DIRECTIONS FOR THIS TASK: Copy out, from the entries below, each line that holds the string "help".

(RECORDED INFORMATION Opens)

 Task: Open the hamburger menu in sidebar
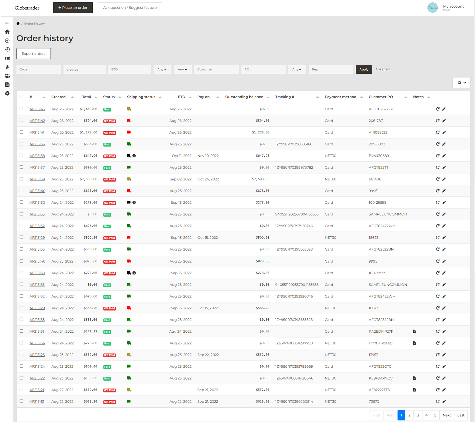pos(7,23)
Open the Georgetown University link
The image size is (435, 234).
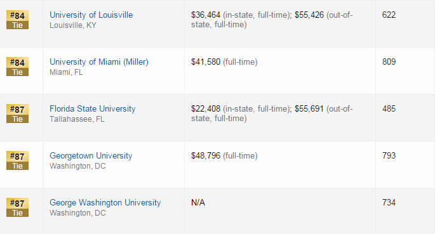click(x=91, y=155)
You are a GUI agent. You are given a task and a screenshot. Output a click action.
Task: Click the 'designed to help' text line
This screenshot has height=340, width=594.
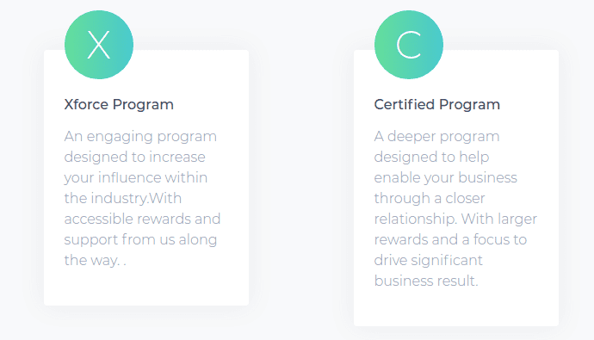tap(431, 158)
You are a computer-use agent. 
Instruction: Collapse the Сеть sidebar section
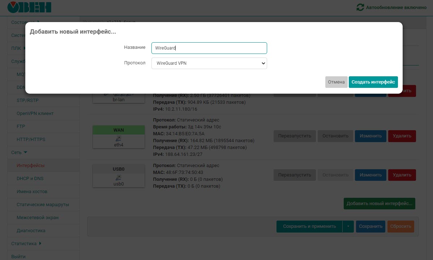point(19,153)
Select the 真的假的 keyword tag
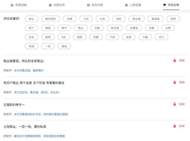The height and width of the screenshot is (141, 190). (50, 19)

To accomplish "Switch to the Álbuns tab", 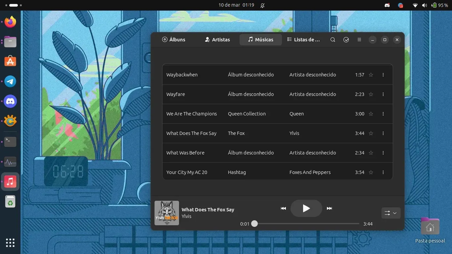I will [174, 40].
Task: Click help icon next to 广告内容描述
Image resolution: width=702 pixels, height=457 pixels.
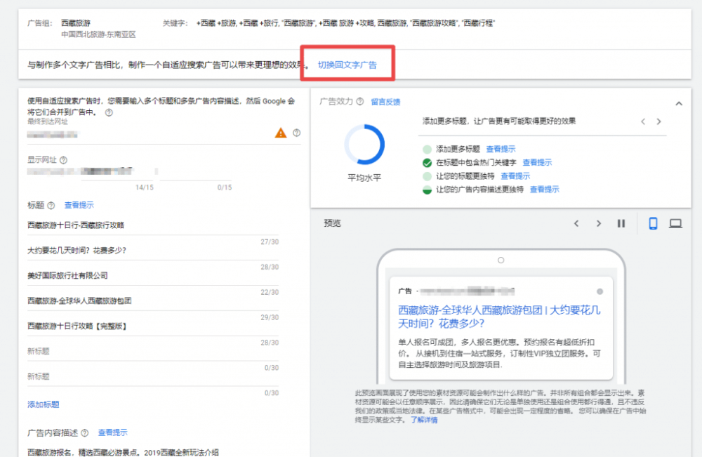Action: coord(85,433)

(RECORDED INFORMATION Closes)
(RECORDED INFORMATION Opens)

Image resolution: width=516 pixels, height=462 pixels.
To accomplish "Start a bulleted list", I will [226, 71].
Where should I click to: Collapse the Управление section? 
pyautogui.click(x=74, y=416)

(RECORDED INFORMATION Closes)
(RECORDED INFORMATION Opens)

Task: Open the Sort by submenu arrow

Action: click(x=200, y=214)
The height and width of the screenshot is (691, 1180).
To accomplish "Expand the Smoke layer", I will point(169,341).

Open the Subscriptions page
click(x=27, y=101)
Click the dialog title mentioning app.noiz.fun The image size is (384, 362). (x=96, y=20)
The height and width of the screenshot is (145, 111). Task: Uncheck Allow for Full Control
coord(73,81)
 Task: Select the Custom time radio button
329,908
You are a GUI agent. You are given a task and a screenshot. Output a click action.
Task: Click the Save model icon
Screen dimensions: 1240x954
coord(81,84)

(RECORDED INFORMATION Closes)

WORKED SOLUTION:
Task: Click the 'designed to help' text line
Task: Click help icon next to 广告内容描述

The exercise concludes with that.